**Work instructions**
Copy the lines exactly as they appear, starting with the first line of the records and ending with the line that contains "[Search] (352, 873)".

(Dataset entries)
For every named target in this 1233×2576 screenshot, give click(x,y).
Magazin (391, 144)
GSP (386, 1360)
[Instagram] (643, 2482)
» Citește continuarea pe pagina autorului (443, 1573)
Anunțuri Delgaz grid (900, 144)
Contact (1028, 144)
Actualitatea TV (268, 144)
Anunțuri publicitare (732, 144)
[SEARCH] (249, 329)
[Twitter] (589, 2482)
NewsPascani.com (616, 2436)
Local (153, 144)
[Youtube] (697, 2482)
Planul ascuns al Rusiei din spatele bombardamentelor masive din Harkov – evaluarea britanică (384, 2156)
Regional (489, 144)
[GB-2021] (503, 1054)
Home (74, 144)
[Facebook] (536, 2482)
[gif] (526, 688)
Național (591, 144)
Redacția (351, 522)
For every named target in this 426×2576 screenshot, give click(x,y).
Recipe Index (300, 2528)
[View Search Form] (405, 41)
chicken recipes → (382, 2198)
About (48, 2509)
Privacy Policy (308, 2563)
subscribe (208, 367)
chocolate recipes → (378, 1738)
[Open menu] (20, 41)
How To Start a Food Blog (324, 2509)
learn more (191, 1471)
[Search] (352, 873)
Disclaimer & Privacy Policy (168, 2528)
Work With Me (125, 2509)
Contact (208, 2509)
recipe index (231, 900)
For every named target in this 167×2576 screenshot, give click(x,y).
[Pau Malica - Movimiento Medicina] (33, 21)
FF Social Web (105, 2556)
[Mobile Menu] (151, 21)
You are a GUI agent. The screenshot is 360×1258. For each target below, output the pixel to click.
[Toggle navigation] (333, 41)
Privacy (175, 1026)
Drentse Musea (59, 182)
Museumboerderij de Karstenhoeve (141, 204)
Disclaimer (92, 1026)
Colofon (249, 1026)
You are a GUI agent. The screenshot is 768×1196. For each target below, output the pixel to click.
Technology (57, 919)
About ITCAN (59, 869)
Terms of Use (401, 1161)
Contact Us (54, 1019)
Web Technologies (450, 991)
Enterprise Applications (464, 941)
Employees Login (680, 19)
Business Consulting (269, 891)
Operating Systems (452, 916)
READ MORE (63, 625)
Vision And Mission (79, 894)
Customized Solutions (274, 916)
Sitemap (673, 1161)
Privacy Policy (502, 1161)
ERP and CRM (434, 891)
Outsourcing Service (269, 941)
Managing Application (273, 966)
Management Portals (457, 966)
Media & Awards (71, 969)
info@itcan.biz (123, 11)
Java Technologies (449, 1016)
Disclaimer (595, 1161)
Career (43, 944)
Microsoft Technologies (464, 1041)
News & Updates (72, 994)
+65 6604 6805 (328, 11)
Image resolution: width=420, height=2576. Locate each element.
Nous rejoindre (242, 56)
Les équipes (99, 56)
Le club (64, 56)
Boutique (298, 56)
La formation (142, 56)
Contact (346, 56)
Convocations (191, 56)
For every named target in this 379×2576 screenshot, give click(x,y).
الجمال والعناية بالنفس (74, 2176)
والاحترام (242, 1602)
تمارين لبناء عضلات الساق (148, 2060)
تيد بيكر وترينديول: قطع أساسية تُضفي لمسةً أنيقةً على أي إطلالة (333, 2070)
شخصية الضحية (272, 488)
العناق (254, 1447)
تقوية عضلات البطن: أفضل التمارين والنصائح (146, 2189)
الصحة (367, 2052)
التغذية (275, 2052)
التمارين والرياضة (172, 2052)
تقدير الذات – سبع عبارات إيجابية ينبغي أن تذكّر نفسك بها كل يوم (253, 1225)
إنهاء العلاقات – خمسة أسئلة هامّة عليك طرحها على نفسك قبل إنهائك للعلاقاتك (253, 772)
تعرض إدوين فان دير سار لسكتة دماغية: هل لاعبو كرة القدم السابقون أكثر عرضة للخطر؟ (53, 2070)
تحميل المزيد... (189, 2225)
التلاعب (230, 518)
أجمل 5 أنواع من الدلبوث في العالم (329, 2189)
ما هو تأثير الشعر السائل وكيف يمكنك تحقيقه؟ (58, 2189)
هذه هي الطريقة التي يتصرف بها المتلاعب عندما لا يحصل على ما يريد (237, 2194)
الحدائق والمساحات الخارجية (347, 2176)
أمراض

**Result of the task**
For every named target in this 1233×2576 screenshot, give click(x,y).
Magazin (391, 144)
GSP (386, 1360)
[Instagram] (643, 2482)
» Citește continuarea pe pagina autorului (443, 1573)
Anunțuri Delgaz grid (900, 144)
Contact (1028, 144)
Actualitatea TV (268, 144)
Anunțuri publicitare (732, 144)
[SEARCH] (249, 329)
[Twitter] (589, 2482)
NewsPascani.com (616, 2436)
Local (153, 144)
[Youtube] (697, 2482)
Planul ascuns al Rusiei din spatele bombardamentelor masive din Harkov – evaluarea britanică (384, 2156)
Regional (489, 144)
[GB-2021] (503, 1054)
Home (74, 144)
[Facebook] (536, 2482)
[gif] (526, 688)
Național (591, 144)
Redacția (351, 522)
For every named target in this 426×2576 screenshot, give click(x,y).
Recipe Index (300, 2528)
[View Search Form] (405, 41)
chicken recipes → (382, 2198)
About (48, 2509)
Privacy Policy (308, 2563)
subscribe (208, 367)
chocolate recipes → (378, 1738)
[Open menu] (20, 41)
How To Start a Food Blog (324, 2509)
learn more (191, 1471)
[Search] (352, 873)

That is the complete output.